ケイジ・ワイン(Cage Wine)/佐藤圭史について
東京・渋谷神泉の地で7年間ワイン・ビストロを経営し、シェフ兼ソムリエとして腕を磨いた佐藤圭史氏は、ある日すべてを手放し、ワインの銘醸地を巡る旅に出た。ギリシア、クロアチア、イタリア、オーストリア、スイスを経てシャンパーニュ、ブルゴーニュ……。その途上、南アフリカの「クレイヴン・ワインズ」と「AAバーデンホースト」のワインを口にした瞬間の衝撃が忘れられず、行き着いたのはケープタウンの地だった。

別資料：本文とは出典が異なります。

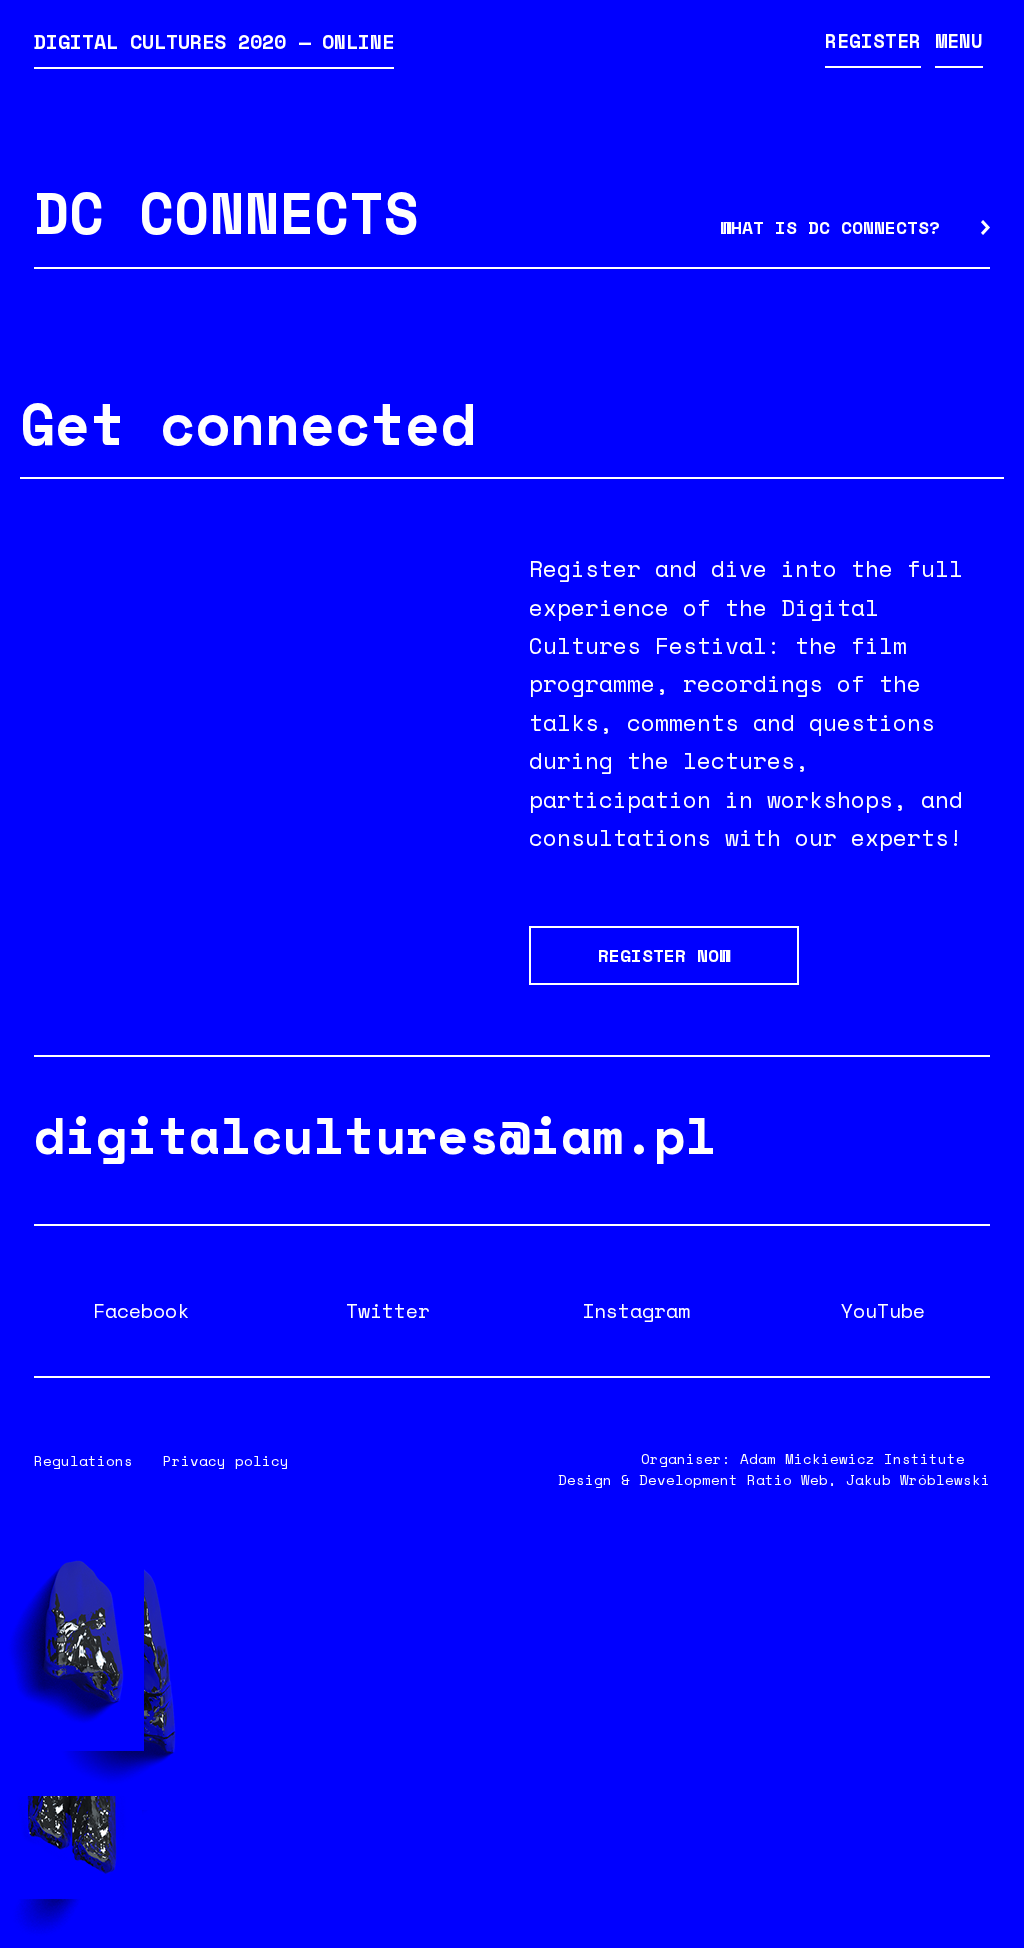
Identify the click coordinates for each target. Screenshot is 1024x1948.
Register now (664, 955)
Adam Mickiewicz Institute (852, 1458)
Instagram (636, 1311)
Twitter (388, 1311)
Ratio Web (787, 1479)
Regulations (83, 1460)
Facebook (141, 1311)
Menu (959, 41)
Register (873, 41)
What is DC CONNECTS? (830, 227)
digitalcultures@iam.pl (375, 1134)
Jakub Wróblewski (918, 1479)
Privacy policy (226, 1460)
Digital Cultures (214, 41)
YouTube (883, 1311)
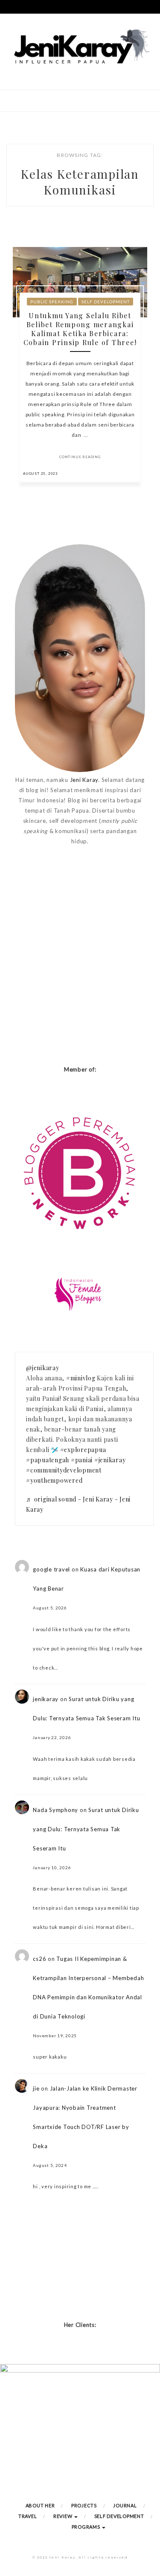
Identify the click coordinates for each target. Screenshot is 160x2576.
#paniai (82, 1460)
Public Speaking (51, 301)
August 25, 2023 (40, 473)
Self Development (119, 2516)
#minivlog (81, 1378)
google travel (51, 1569)
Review (63, 2516)
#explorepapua (83, 1450)
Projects (84, 2505)
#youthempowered (54, 1480)
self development (105, 301)
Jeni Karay (84, 779)
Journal (125, 2505)
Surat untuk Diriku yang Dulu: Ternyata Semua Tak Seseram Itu (86, 1829)
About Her (40, 2505)
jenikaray (45, 1699)
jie (36, 2088)
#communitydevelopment (64, 1470)
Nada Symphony (55, 1809)
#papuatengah (47, 1460)
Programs (87, 2527)
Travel (27, 2516)
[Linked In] (132, 473)
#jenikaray (110, 1460)
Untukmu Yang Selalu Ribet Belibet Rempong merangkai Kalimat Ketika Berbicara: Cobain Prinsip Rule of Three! (80, 329)
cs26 (39, 1958)
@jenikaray (42, 1368)
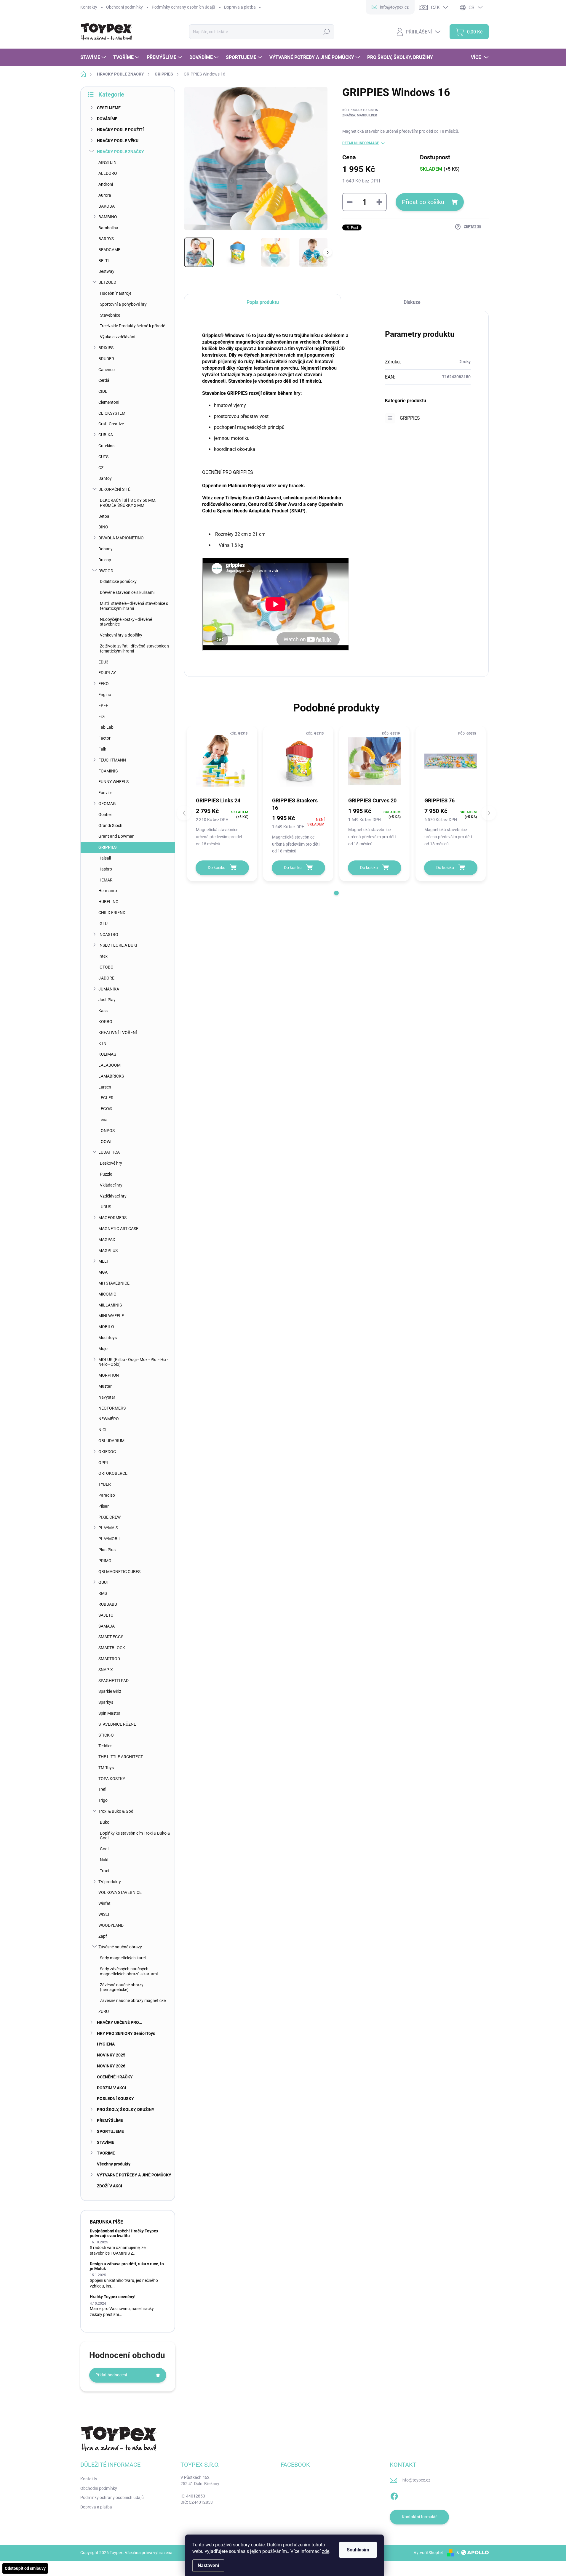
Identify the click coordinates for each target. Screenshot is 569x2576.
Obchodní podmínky (124, 7)
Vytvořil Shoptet (428, 2552)
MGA (103, 1272)
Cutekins (106, 445)
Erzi (101, 716)
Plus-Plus (107, 1549)
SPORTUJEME (110, 2131)
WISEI (103, 1914)
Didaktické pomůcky (118, 581)
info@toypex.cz (416, 2480)
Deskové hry (111, 1163)
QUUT (103, 1582)
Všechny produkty (113, 2164)
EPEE (103, 705)
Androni (105, 184)
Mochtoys (107, 1337)
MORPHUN (108, 1375)
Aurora (104, 195)
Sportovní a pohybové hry (123, 304)
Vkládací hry (111, 1185)
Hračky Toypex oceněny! (112, 2296)
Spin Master (109, 1713)
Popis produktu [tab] (263, 302)
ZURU (103, 2011)
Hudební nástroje (115, 293)
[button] (336, 893)
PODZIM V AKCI (111, 2088)
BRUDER (106, 358)
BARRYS (106, 238)
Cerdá (103, 380)
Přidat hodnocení (111, 2375)
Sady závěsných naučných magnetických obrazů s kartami (129, 1971)
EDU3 (103, 662)
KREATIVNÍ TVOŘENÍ (117, 1032)
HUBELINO (108, 901)
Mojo (103, 1348)
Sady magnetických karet (123, 1957)
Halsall (104, 858)
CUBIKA (105, 434)
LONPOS (106, 1130)
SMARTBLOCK (111, 1647)
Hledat (326, 31)
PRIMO (104, 1560)
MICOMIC (107, 1294)
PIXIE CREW (109, 1517)
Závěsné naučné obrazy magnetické (133, 2000)
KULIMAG (107, 1054)
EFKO (103, 683)
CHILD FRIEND (111, 912)
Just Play (107, 999)
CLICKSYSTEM (111, 413)
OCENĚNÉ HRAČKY (115, 2077)
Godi (104, 1848)
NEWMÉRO (108, 1418)
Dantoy (105, 478)
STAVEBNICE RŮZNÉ (117, 1724)
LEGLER (106, 1097)
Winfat (104, 1903)
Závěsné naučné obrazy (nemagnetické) (121, 1987)
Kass (103, 1010)
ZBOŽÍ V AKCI (109, 2186)
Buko (104, 1822)
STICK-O (106, 1735)
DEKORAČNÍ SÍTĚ (114, 489)
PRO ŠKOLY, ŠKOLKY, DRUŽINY (125, 2109)
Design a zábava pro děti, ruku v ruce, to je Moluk (127, 2266)
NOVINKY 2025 (111, 2055)
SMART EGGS (110, 1636)
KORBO (105, 1021)
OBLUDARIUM (111, 1440)
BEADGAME (109, 249)
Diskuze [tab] (412, 302)
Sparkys (105, 1702)
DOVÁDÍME (107, 118)
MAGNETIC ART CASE (118, 1228)
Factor (104, 738)
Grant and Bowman (116, 836)
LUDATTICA (109, 1152)
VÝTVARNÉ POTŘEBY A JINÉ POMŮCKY (134, 2175)
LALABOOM (109, 1065)
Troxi (104, 1870)
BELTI (103, 260)
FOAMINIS (108, 771)
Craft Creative (111, 423)
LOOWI (104, 1141)
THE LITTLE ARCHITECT (120, 1756)
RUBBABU (107, 1604)
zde (325, 2551)
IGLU (103, 923)
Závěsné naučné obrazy (120, 1947)
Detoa (103, 516)
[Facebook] (394, 2495)
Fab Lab (106, 727)
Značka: (359, 115)
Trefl (102, 1789)
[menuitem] (93, 57)
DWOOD (105, 570)
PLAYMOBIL (109, 1538)
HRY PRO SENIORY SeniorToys (126, 2033)
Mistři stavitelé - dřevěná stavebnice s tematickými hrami (134, 606)
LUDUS (104, 1206)
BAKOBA (106, 206)
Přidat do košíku (423, 202)
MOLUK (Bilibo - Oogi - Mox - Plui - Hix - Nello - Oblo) (133, 1362)
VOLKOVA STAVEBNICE (120, 1892)
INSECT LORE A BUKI (117, 945)
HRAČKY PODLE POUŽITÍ (120, 129)
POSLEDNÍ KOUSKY (115, 2098)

「ここでワインを造れよ」——南アフリカを牽引するAAバーデンホーストの当主アディ・バーデンホーストにそう言われたことが、ケイジ・ワインの始まりだ。スワートランドのカルムースフォンテイン農場で、アディに師事しながら畑とセラーを学び、ケイジ・ワインのファーストヴィンテージを仕込んだ。南アフリカ初の日本人ワインメーカーとなった佐藤氏は、2020年ヴィンテージが南アフリカの権威ある格付け本「プラッターズ・ワイン・ガイド2022」に初掲載。2021年ヴィンテージは同誌で4つ星を獲得、そして2022年ヴィンテージも2年連続で4つ星を獲得するまでに至った。2023年10月には株式会社ケイジ・ワインを設立し、南アフリカと日本を結ぶワインプロジェクトとして本格始動している。ラベルは、佐藤氏が南アフリカへ旅立つと決めた時に当時4歳だった愛娘が白ワインをイメージして描いた絵——手仕事の温かさがエチケットにも宿っている。
ケイジ シュナン・ブラン 2022について
スワートランドのオールドヴァイン・シュナン・ブランを、AAバーデンホーストの哲学に従い最小介入で醸造した白ワイン。2020年ヴィンテージからフラッグシップとして位置づけられる本作の2022年は、2021年と比べてエキゾチックさに加えて香りに華やかさが増し、洋梨やカリンのような清涼感、ふくよかながらしっとりしたテクスチャー、フルーツの凝縮感が美しいバランスをなす。口当たりで感じる引き締まった液体感は、快活な酸の証。「プラッターズ・ワイン・ガイド」2年連続4つ星受賞。
写真は2026年5月22日にレクールでワイン会をした時のもの。